JAKARTA, METRO–Penerapan pajak pertambahan nilai (PPN) menjadi 12 persen pada 2025 menjadi gaduh di tingkat elite politik. Hal itu bermula dari penolakan dari politisi PDIP yang menolak kenaikan PPN tersebut. Padahal PPN 12 persen lahir dari keputusan DPR yang bermula dari panitia kerja (panja) UU Harmonisasi Peraturan Perpajakan (HPP) di DPR periode 2019-2024.
Panja tersebut ketika itu diketuai oleh anggota DPR dari fraksi PDIP, yakni Deddy Yevri Sitorus. Sikap PDIP itu mendapat kritikan keras dari Partai Solidaritas Indonesia (PSI).
“Kami sangat menyesalkan sikap PDIP. Lihat jejak digital, PDIP menjadi pengusul dan terlibat dalam panja UU HPP. Bahkan Ketua Panja dari PDIP. Kalau sekarang mereka menolak, apa namanya? Ya, pahlawan kesiangan,” kata Juru Bicara PSI I Putu Yoga Saputra dalam keterangannya yang diterima JawaPos.com, Senin (23/12).
I Putu Yoga Saputra mengatakan, kini PPN 12 persen sudah menjadi amanat UU. Kalau tidak dijalankan, justru melanggar hukum dan mengundang risiko sosial.
“Kenaikan itu bermanfaat dalam jangka panjang terkait peningkatan penerimaan negara untuk membiayai sejumlah hal, termasuk program kesejahteraan sosial. Ujung-ujungnya akan kembali ke rakyat,” ujar Yoga.
Di sisi lain, kata Yoga, Fraksi PDIP adalah fraksi terbesar di DPR pada periode 2019-2024. Mereka sangat bisa mengarahkan pembahasan sebuah UU. “Kalau mereka tidak ada di parlemen atau fraksi kecil, okelah. PDIP itu fraksi terbesar di DPR. Tidak ada catatan sama sekali mereka menolak saat pembahasan,” pungkas Yoga.
Sebelumnya, Ketua DPP PDI Perjuangan Deddy Yevri Sitorus angkat bicara terkait polemik penolakan PDIP atas kenaikan tarif PPN dari 11 persen menjadi 12 persen. Kenaikan PPN itu ditetapkan melalui pengesahan Undang-Undang Nomor 7 Tahun 2021 tentang Harmonisasi Peraturan Perpajakan (HPP).
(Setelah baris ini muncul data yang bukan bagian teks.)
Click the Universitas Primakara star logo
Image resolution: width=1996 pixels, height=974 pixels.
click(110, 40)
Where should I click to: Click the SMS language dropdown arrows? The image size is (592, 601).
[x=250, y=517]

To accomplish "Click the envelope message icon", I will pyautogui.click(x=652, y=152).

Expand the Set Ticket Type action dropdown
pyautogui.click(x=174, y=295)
Dia mengklaim kenaikan PPN menjadi 12 persen pada 2025, bukan atas dasar inisiatif fraksi PDIP. Pembahasan UU HPP sebelumnya diusulkan oleh Pemerintah di bawah kepemimpinan Presiden Joko Widodo (Jokowi) pada periode lalu. PDIP sebagai fraksi yang terlibat dalam pembahasan, ditunjuk sebagai Ketua Panitia Kerja (Panja).
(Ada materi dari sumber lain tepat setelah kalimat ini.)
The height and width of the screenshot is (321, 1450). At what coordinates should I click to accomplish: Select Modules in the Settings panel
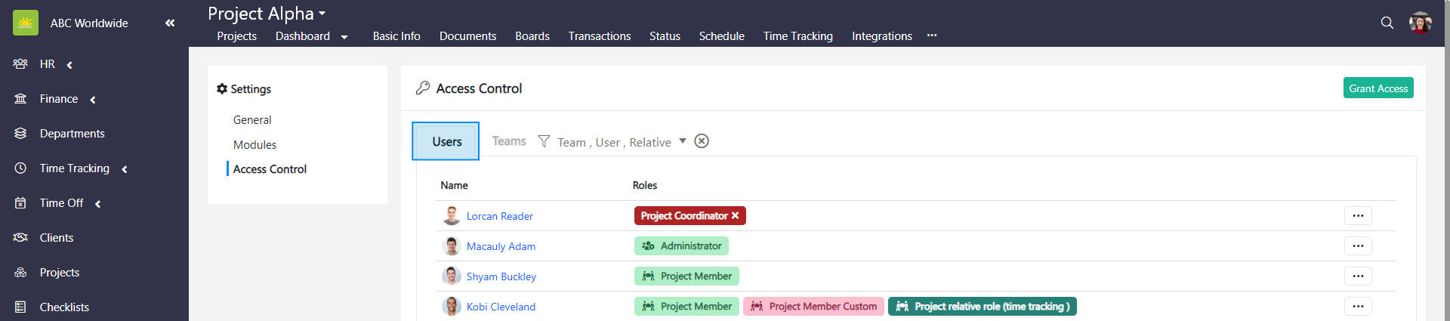(x=255, y=145)
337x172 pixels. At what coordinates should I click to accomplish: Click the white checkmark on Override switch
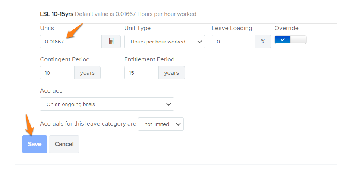coord(283,40)
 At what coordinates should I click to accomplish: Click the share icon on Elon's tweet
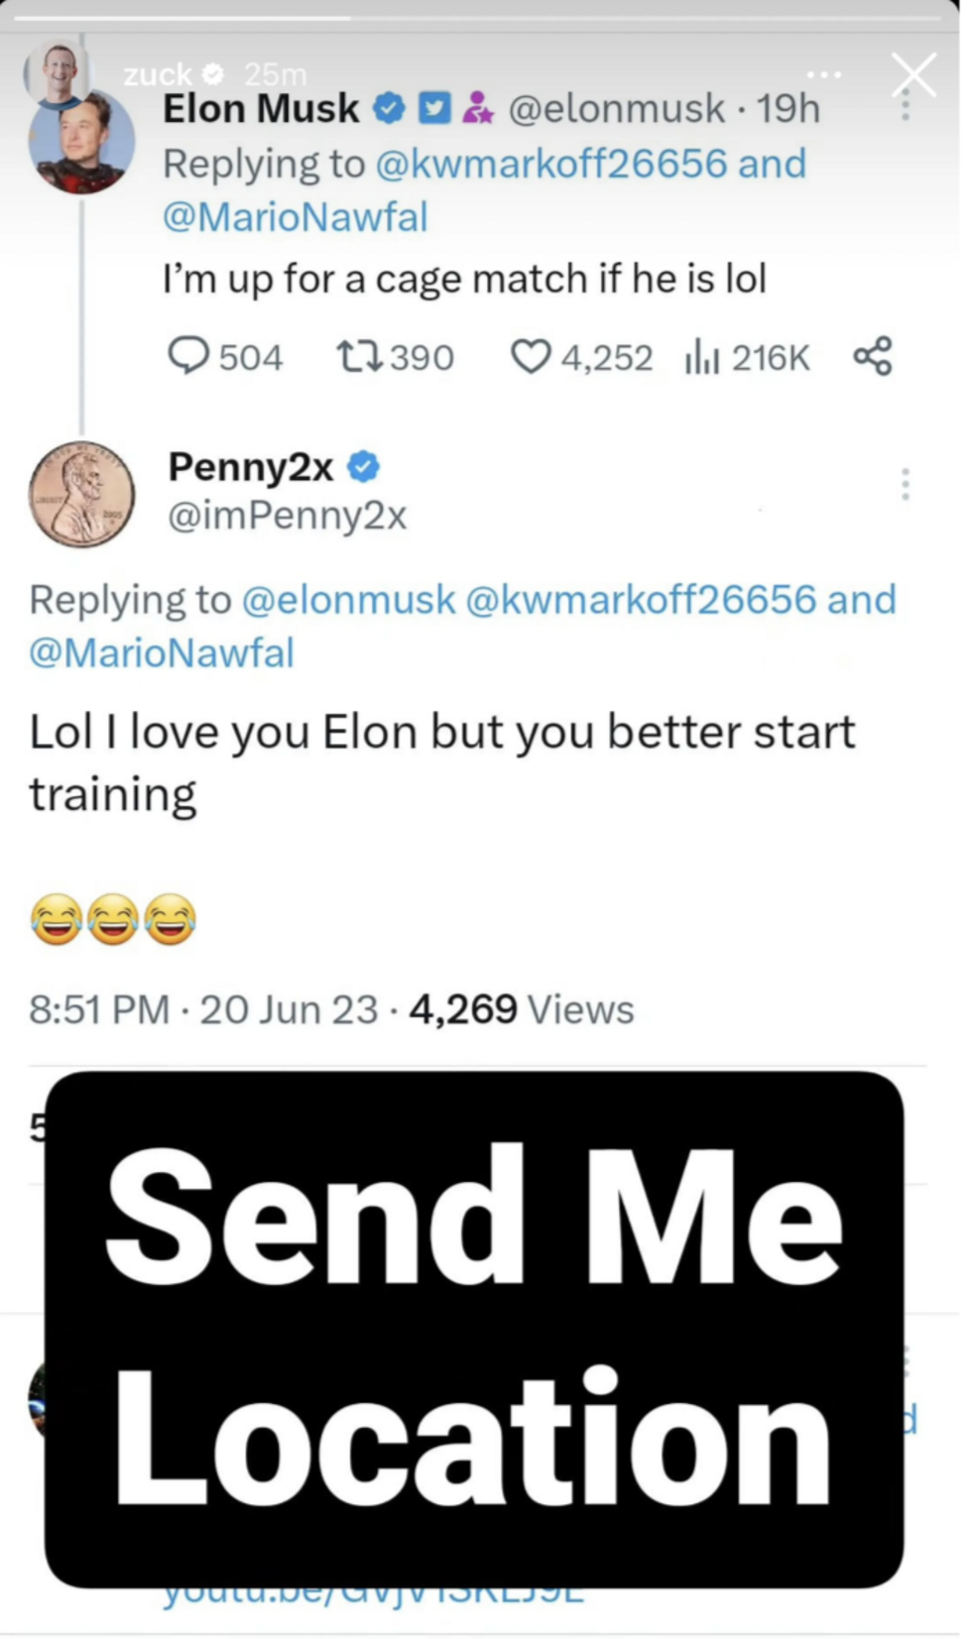pos(873,357)
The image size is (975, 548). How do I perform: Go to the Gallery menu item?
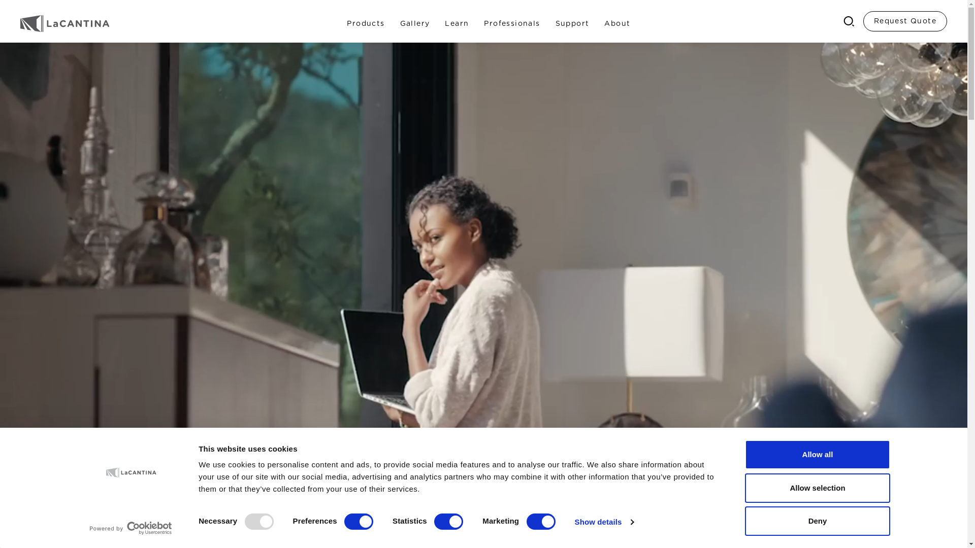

“Jadi salah alamat kalau dibilang inisiatornya PDI Perjuangan. Karena yang mengusulkan kenaikan itu adalah pemerintah (era Presiden Jokowi) dan melalui kementerian keuangan,” kata Deddy, Minggu (22/12).
Deddy berkilah, pada saat itu UU HPP disetujui dengan asumsi bahwa kondisi ekonomi bangsa Indonesia dan kondisi global dalam kondisi yang baik-baik saja. Namun, seiring berjalannya waktu, ada sejumlah kondisi yang membuat banyak pihak, termasuk PDIP meminta untuk dikaji ulang penerapan kenaikan PPN menjadi 12 persen.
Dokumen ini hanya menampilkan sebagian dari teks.